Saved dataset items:

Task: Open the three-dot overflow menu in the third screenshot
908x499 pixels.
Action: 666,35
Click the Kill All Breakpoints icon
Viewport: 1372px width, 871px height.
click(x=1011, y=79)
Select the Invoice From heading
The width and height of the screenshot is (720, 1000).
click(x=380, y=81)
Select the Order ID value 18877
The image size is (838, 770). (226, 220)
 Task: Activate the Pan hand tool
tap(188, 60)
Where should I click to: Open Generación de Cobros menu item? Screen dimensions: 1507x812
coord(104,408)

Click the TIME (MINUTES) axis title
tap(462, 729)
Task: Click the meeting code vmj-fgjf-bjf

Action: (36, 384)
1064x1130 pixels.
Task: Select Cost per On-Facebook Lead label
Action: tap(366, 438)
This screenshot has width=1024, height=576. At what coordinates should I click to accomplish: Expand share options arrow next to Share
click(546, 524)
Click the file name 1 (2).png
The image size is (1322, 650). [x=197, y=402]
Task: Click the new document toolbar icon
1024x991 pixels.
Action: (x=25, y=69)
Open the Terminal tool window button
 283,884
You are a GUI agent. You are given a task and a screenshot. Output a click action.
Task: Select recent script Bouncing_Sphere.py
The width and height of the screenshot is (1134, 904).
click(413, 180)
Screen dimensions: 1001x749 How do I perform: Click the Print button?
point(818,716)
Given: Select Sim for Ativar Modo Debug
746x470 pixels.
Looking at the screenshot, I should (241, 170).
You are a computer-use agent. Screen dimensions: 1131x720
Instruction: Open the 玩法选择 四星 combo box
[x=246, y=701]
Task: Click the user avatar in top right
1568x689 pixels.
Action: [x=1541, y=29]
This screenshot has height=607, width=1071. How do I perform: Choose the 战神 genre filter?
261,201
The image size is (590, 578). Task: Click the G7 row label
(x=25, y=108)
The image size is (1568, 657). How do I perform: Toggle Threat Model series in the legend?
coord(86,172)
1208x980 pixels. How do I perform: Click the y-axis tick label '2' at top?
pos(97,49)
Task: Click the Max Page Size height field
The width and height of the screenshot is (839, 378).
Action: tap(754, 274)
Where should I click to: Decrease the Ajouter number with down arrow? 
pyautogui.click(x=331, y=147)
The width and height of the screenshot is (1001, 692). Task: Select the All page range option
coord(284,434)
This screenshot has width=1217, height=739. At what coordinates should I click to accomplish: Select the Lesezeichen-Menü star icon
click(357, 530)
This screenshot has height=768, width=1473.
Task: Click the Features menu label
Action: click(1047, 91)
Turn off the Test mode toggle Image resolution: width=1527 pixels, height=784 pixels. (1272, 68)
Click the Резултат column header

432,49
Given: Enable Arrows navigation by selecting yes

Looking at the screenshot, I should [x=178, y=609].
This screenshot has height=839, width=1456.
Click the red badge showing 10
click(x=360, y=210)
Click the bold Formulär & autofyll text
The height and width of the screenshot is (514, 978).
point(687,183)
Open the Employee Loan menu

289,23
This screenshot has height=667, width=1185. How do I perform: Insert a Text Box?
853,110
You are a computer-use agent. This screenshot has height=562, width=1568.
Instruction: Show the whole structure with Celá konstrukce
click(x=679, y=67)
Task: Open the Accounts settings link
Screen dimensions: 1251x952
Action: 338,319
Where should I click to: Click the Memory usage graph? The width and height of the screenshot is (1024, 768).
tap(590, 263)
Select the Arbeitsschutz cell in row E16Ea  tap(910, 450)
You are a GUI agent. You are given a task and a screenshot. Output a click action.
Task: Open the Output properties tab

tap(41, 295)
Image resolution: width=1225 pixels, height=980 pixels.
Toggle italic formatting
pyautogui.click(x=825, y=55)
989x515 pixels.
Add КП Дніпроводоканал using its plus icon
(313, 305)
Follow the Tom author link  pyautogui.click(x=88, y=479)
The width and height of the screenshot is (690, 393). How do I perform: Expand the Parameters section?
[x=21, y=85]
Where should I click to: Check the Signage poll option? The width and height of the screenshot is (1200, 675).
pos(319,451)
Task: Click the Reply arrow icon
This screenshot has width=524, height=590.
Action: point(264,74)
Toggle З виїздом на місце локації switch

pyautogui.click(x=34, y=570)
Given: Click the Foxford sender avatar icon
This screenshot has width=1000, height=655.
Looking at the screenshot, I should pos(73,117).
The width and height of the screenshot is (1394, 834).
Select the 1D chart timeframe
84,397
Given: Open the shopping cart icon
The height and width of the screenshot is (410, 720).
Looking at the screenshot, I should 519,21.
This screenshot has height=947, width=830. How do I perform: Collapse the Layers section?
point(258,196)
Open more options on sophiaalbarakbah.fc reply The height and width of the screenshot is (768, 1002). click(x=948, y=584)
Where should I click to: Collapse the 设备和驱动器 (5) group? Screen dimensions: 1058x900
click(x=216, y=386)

Instructions to follow: Find each line in the rows above that contains the word "agent", and copy those lines out.

Task solution:
You are a GUI agent. You are given a task and a screenshot. Output a click action.
You are a computer-use agent. Screen dimensions: 1131x720
You are a computer-use agent. This screenshot has height=562, width=1568.
You are a GUI agent. You are given a task and a screenshot. Output a click action.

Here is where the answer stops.